TEXT BLOCK
^^^^^^^^
By Amanda Sulkosky,
Stillman News Writer
On Thursday, Mar. 31, APICS held their “Careers in Supply Chain” event at 7 p.m. The night began on the fourth floor of Jubilee Hall with a registration area as soon as one would get off of the elevator. There were plenty of appetizers and drinks available. On the tables were various items for the attendees to take with them, including magnets, hand sanitizer, and USB flash drives.
The panelists networked before the event started and then made their way to the long table at the front of the room. There were eight panelists and a moderator. The first to be announced was the moderator, Benjamin Lowe.
Lowe is an associate director at Verizon Wireless. He has an impressive resume ranging from being the director of the Chief Scientist Office at Bell Labs, to even leading the Supply Chain Analytics Research group in Bell Labs Ireland-UK. Lowe stated how he had many careers in supply chain throughout his many years of working in the business world.
Throughout the night Lowe introduced all of the panelists, with the first being Karl Blomback who is the Vice President of Supply Chain at Hackensack University Medical Center (HUMC). He stated, “With a little bit of smarts you can make a big change in supply chain.”
The next panelist was Joe Cervino, who is the U.S. Sales and Operations Planning Champion at Bayer Consumer Healthcare.
He enjoys supply chain because he can take a concept all the way to the customer through a process and see every step.
Wambui Gathu, a supply chain analyst at MARS, was the third panelist. Gathu even brought a colleague to sit on the panel.
He said, “In your career there may be many opportunities that are not in your path, but it is beneficial to take them. Supply Chain is a perfect path for exploring.”
Michael Goolsby, a director at HUMC, followed. He enjoys supply chain because he has control, using data to help the leaders in his company.
The fifth panelist was James Ward, a Procurement Analyst at Wakefern Food Corporation. He began his career in accounting but then moved into procurement, which is a part of supply chain.
Don Parriot, Vice President of Quality and Regulatory in North America for Ricola, was the next panelist. Parriot gave some tips and advice to follow throughout one’s career paths.
First off, he stressed the importance of flexibility. He also mentioned that networking is key because one may never know when one might need help or can help someone else. Parriot stressed that one is responsible for the development of his or her own career, and in order to stay ahead of the competition, one must be a lifetime learner. Last but not least, he said to have a positive outlook on life.
^^^^^^^^
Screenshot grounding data
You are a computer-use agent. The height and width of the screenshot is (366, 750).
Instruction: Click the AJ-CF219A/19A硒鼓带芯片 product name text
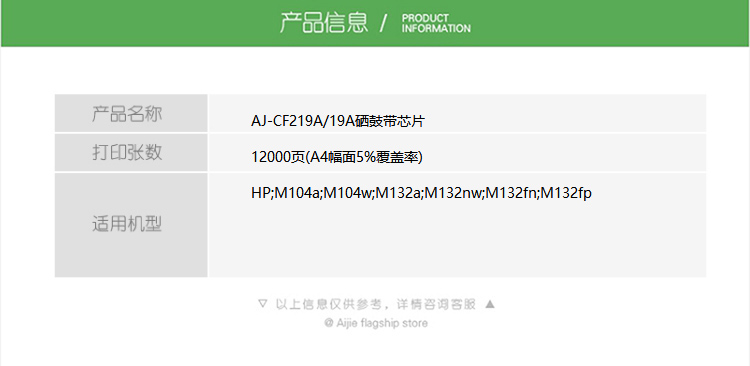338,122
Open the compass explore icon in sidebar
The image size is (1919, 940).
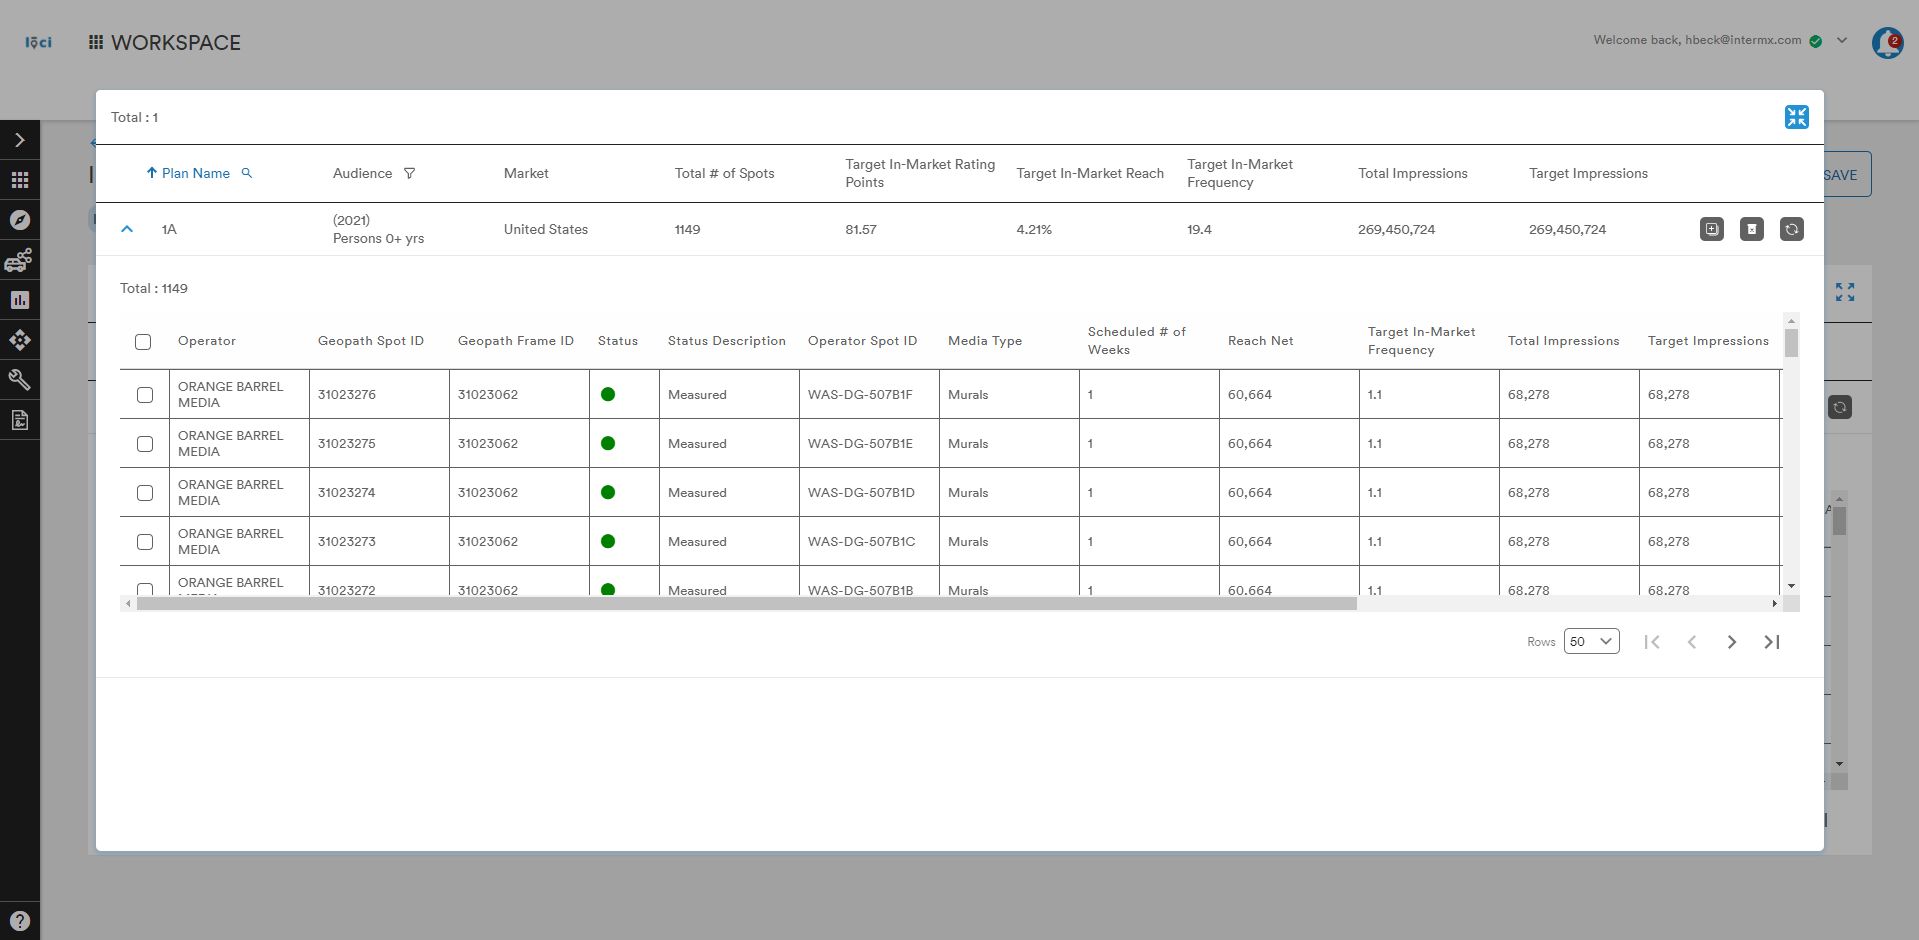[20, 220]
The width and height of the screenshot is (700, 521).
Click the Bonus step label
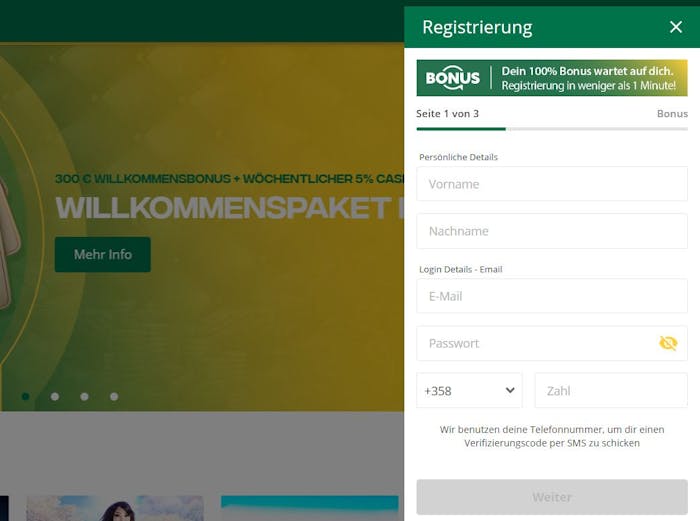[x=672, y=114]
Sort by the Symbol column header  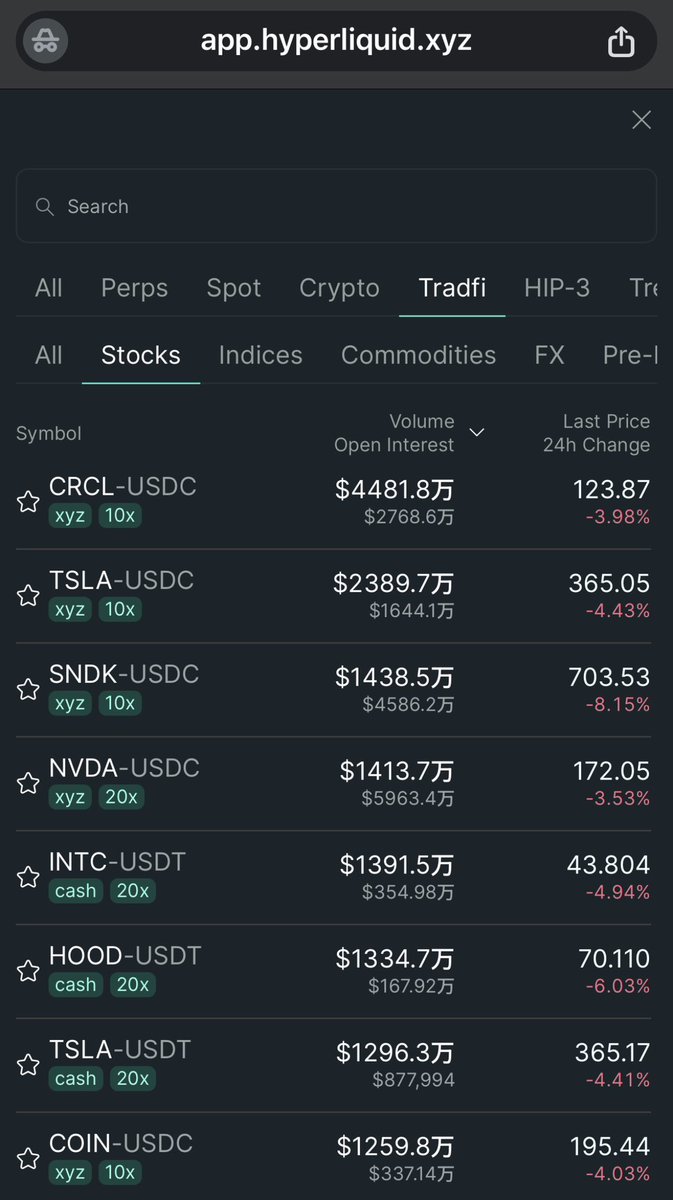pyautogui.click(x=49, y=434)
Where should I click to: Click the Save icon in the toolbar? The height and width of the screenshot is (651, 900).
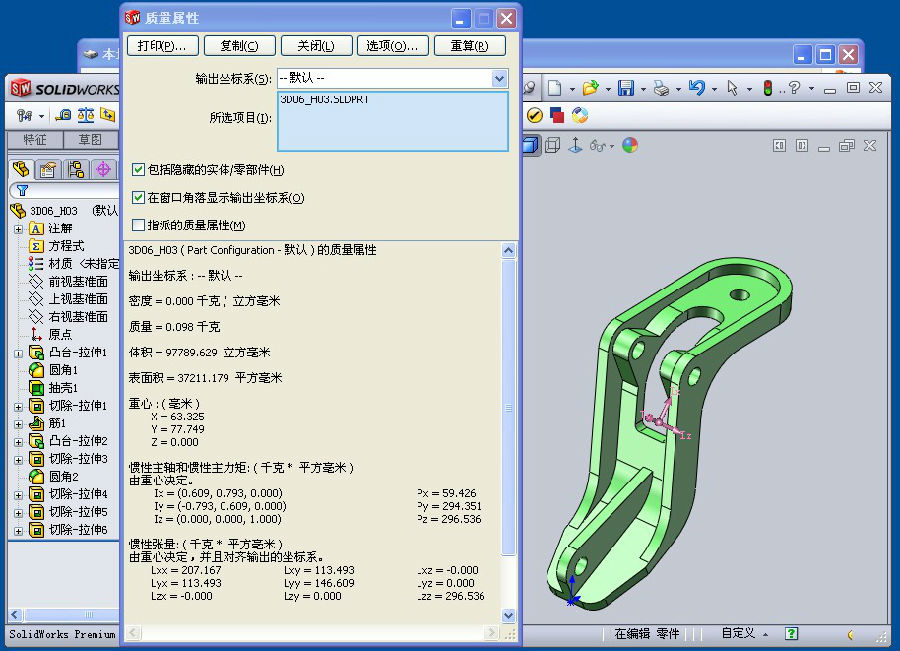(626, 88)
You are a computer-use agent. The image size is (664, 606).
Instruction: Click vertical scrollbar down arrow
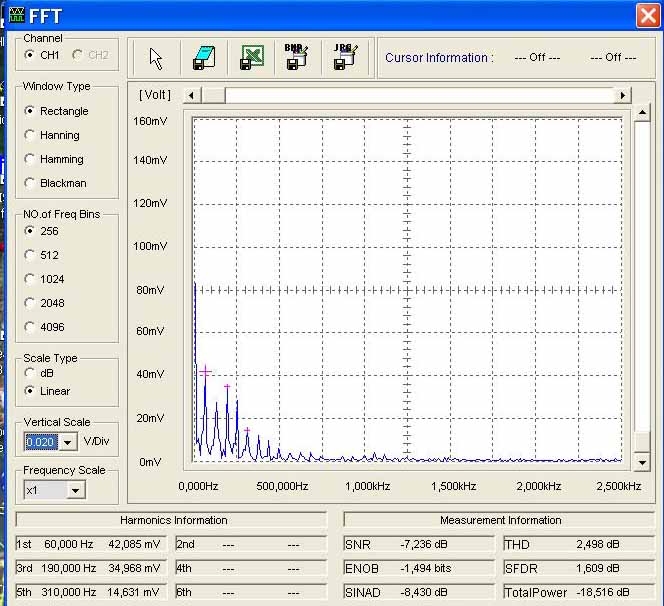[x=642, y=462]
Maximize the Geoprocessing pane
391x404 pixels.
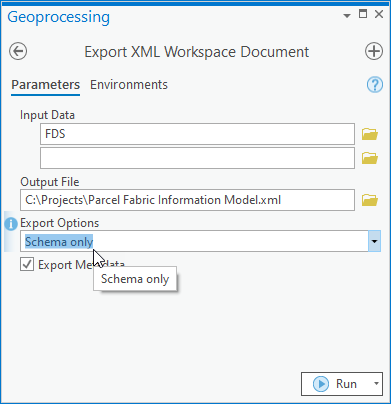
^^^^^^^^
ACTIVITY
In the article about the APICS "Careers in Supply Chain" event, what position does Benjamin Lowe hold at Verizon Wireless?

REPLY
He is an associate director.